How many jails have eliminated in-person visits? How much of a kickback does your average jail get from its telecom providers? How common are tablets in jails and what fees do incarcerated people pay to use them? Because the thousands of local jails in the U.S. are independently run, it’s hard to get comprehensive data to answer questions like these. So it’s encouraging to see two resources get published — out of Michigan and Minnesota, respectively — that will help fill the gap. I summarized my own takeaways from these reports in this blog post.

In Michigan, independent researcher Phil Lombard (using data obtained by requesting jail phone contracts in 40 counties) produced detailed spreadsheets showing the rates county jails are charging incarcerated people and their families for a variety of communication services, and the kickbacks these counties get from their providers. And in Minnesota, following the state legislature’s move last year to make prison phone calls free, the state Ombuds for Corrections published a report in September with similar data from 26 county jails, proving the necessity of reform for jails as well as prisons.

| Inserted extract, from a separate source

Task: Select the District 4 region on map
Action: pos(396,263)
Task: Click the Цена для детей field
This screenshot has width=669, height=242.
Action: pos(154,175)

Both of these resources draw on a large and diverse sample of counties — large and small, urban and rural, and geographically varied — making it possible for researchers and activists to generalize from their findings about the state of telecommunications policy in local jails.

So what do the data show?

Video calling and e-messaging costs are desperately in need of regulation.

In both Michigan and Minnesota jails, the cost of these non-phone services vary widely. A 20-minute video call in Minnesota can cost between $3 and $10 (equating to as much as $0.50/minute); in Michigan, between $3 and $20 (or as much as $1/minute). E-messaging in both states ranges from just 9 or 10 cents per message to a bizarre $2 per message. As we have pointed out before about phone calls, the wide range of rates for these services is due to the fact that companies set prices based on profit-seeking, rather than on the cost of delivering the services.

In-person visits and physical mail are disappearing in jails.

In Michigan, coincidentally, a coalition of public interest law firms is currently suing St. Clair and Genesee counties for their practice of banning visits and then cashing in on greater kickbacks from video calling. The new data show that this practice is not a novelty, but the norm in jails today.

The costs families pay would drop dramatically if jails didn’t take commissions.

Some of the most valuable data in these two new reports are the numbers showing that a substantial amount — even, in some counties, the majority — of the money families pay to telecom companies is directly kicked back to the counties themselves.